This Is How Easy It Is to Pick Up the Wrong Prescription Drug
The Food and Drug Administration today warned that two drugs with similar names have been mixed up dozens of times by doctors and pharmacists. The antidepressant Brintellix and the anti-clotting agent Brilinta have been confused at least 50 times. Though the agency has no records of cases in which patients took the wrong drug, it's concerned enough to alert the public.
The agency has warned about name mix-ups before. A handful of errors involving drugs called Flomax (to aid urination for men with enlarged prostate) and Volmax (to improve breathing for people with lung disease) prompted a warning in 2000. The antipsychotic Risperdal has been confused with Requip, used to treat symptoms of Parkinson's and restless leg syndrome. Errors increased after generic versions, known as risperidone and ropinirole, became available. Even the packaging was similar, and the agency asked drugmakers to change it in 2011.
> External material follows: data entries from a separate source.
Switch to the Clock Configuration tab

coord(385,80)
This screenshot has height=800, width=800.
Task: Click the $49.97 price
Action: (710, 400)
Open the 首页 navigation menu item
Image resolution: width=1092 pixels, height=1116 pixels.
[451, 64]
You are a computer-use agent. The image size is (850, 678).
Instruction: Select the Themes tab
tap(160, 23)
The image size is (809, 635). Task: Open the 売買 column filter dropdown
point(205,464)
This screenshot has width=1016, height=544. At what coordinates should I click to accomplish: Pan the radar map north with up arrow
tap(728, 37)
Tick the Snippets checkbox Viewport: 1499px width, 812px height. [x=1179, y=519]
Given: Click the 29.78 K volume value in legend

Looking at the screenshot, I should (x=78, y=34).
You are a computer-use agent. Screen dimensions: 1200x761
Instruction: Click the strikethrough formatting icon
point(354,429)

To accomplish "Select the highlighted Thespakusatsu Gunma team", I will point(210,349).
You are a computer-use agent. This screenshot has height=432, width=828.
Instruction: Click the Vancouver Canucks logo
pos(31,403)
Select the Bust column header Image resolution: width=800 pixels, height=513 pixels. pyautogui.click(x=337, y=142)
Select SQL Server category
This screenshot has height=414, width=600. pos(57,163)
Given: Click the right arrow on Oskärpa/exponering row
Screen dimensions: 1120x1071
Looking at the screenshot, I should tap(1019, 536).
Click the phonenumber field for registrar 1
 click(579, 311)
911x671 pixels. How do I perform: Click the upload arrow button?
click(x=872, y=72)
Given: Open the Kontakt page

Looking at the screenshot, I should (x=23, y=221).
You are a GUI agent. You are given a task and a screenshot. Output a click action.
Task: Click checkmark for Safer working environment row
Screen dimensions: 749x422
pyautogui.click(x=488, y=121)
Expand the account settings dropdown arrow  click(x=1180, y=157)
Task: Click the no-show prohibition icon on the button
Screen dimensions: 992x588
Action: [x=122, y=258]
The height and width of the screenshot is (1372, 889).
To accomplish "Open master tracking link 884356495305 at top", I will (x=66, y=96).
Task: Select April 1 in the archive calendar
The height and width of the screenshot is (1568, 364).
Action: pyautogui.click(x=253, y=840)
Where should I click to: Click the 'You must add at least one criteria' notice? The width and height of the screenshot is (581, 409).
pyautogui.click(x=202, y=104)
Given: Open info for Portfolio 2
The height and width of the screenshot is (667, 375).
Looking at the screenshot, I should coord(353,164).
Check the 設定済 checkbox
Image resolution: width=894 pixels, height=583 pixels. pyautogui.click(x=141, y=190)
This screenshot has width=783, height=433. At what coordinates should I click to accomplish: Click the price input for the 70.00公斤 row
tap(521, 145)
Brilinta, from AstraZeneca, was approved in 2011 to reduce the risk of repeat heart attacks. Brintellix, an anti-depressant from Takeda, was approved in 2013. The two drugs have tallied more than 1.5 million prescriptions. The FDA has records of 12 cases in which the wrong drug was actually dispensed. In the software used to order prescriptions, both names come up as the doctor types the first three letters. Sometimes the mix-ups started at the doctor's office, the agency says, while other times pharmacists had the right prescription but dispensed the wrong drug.
The FDA reviews proposed drug names to prevent confusion. This is a more exhaustive process than you might imagine. Regulators must consider "the spelling of the name, pronunciation of the name when spoken, and appearance of the name when scripted throughout the medication use system," according to the agency's explanation of its name review process. It has to consider how a name will be filtered through myriad accents and rendered in physicians' notoriously inscrutable penmanship. "Handwritten communication of product names has a long-standing association with product name confusion, often leading to medication errors," the FDA says.
The FDA also warns against drug names that are "overly fanciful" and could mislead about their effectiveness or risk profile. No one will be getting CancerCurify or HerpesGone. The guidelines for drugmakers choosing names runs 22 pages. About one-third of proposed names are rejected.
Brand names are only one moniker for medications. They also go by generic names, which are governed by a group called the U.S. Adopted Names Council. Generic names are intended to impose some linguistic order on the vast universe of medications, so similar medications are grouped together with the same word stem: Sildenafil and tadalafil are in the same family. They're better know as Viagra and Cialis.